Group B Streptococcus (GBS) is a leading cause of human neonatal infections and bovine mastitis. We report here the unusual finding of the human-adapted hypervirulent serotype III/ST17 clone in a bovine GBS isolated in 1987 in Brazil. This isolate shared several phenotypic and genotypic characteristics with serotype III/ST17 strains obtained from human sources, including PFGE pattern, pilus genes, lactose fermentation, DNase activity, and antimicrobial susceptibility profile, highlighting the importance of continued tracking of GBS in the One Health scope. The study brings new evidence for the potential interspecies transmission and sheds new light into evolution aspects of the pathogen Group B Streptococcus (GBS) by reporting the occurrence of an ancient bovine GBS isolate belonging to a variant currently known to be exclusively found in human hosts.

Genomic insights on DNase production in Streptococcus agalactiae ST17 and ST19 strains

Streptococcus agalactiae evasion from the human defense mechanisms has been linked to the production of DNases. These were proposed to contribute to the hypervirulence of S. agalactiae ST17/capsular-type III strains, mostly associated with neonatal meningitis. We performed a comparative genomic analysis between ST17 and ST19 human strains with different cell tropism and distinct DNase production phenotypes. All S. agalactiae ST17 strains, with the exception of 2211-04, were found to display DNase activity, while the opposite scenario was observed for ST19, where 1203-05 was the only DNase(+) strain. The analysis of the genetic variability of the seven genes putatively encoding secreted DNases in S. agalactiae revealed an exclusive amino acid change in the predicted signal peptide of GBS0661 (NucA) of the ST17 DNase(-), and an exclusive amino acid change alteration in GBS0609 of the ST19 DNase(+) strain. Further core-genome analysis identified some specificities (SNVs or indels) differentiating the DNase(-) ST17 2211-04 and the DNase(+) ST19 1203-05 from the remaining strains of each ST. The pan-genomic analysis evidenced an intact phage without homology in S. agalactiae and a transposon homologous to TnGBS2.3 in ST17 DNase(-) 2211-04; the transposon was also found in one ST17 DNase(+) strain, yet with a different site of insertion.
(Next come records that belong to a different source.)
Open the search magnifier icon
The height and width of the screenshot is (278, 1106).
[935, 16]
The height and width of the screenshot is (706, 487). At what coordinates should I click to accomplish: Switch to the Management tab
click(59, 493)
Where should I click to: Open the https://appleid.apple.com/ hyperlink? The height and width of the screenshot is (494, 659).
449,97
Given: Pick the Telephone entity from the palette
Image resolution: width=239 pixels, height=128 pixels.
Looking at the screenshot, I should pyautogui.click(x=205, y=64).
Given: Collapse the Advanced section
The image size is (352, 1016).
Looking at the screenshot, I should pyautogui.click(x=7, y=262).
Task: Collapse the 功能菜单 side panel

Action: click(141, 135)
A group of nine accessory genes were identified among all ST17 DNase(+) strains, including the Eco47II family restriction endonuclease and the C-5 cytosine-specific DNA methylase. None of these loci was found in any DNase(-) strain, which may suggest that these proteins might contribute to the lack of DNase activity. In summary, we provide novel insights on the genetic diversity between DNase(+) and DNase(-) strains, and identified genetic traits, namely specific mutations affecting predicted DNases (NucA and GBS0609) and differences in the accessory genome, that need further investigation as they may justify distinct DNase-related virulence phenotypes in S. agalactiae.
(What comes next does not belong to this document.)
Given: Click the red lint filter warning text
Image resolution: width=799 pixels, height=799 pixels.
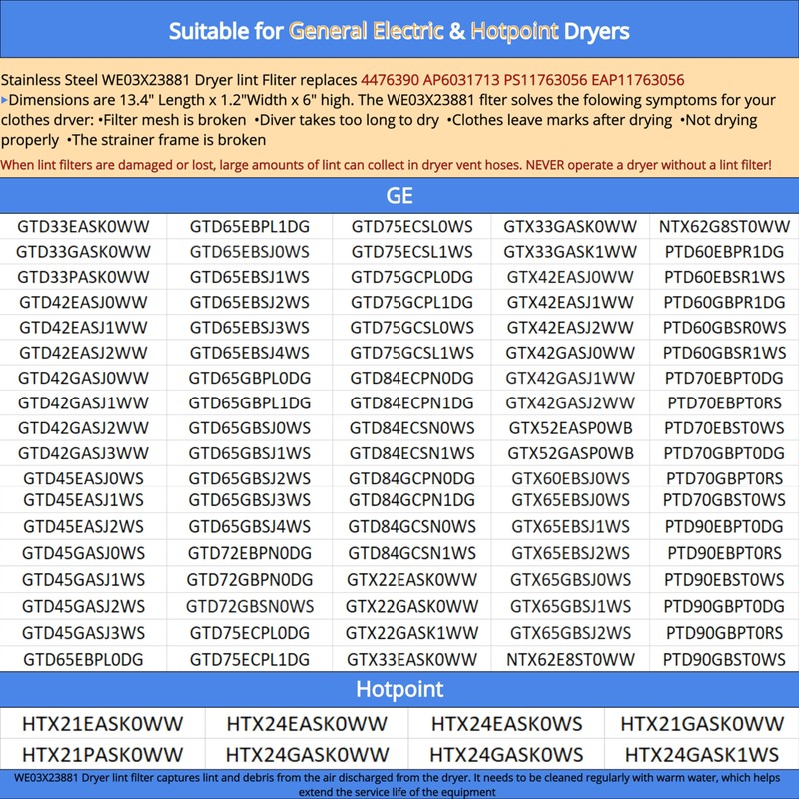Looking at the screenshot, I should point(386,163).
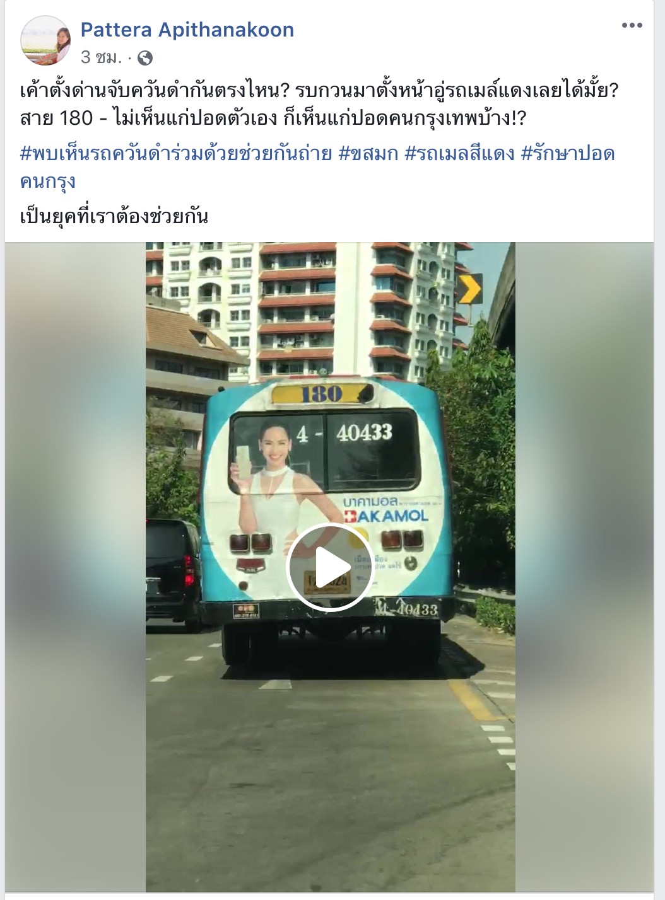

Biofilm formation by ST17 and ST19 strains of Streptococcus agalactiae

Bacterial biofilms are an important virulence factor with a vital role in evasion from the host immune system, colonization and infection. The aim of the present study was to evaluate in vitro the effects of three environmental factors (H⁺, glucose and human plasma) in biofilm formation, by carrier and invasive Streptococcus agalactiae strains of ST17 and ST19 sequence types, including DNase producers and non-producers. Bacteria ability to assemble biofilms was classified based on crystal violet assay. Biofilm formation was also monitored by scanning electron microscopy. Depending on the growth medium used, each bacterial isolate could fit in different biofilm production categories. Our data showed that optimal conditions for S. agalactiae biofilm assembly were reached after 48 h incubation at pH 7.6 in the presence of glucose and inactivated human plasma. In the presence of inactivated human plasma, the biofilm biomass of ST19 strains experienced a higher increase than ST17 strains. The composition of the extracellular polymeric matrix of the three strongest biofilm producers (all from ST17) was accessed by enzymatic digestion of mature biofilms and proteins were shown to be the predominant component. The detailed identification of the extracellular protein components should contribute to the development of new therapeutic strategies to fight S. agalactiae infections.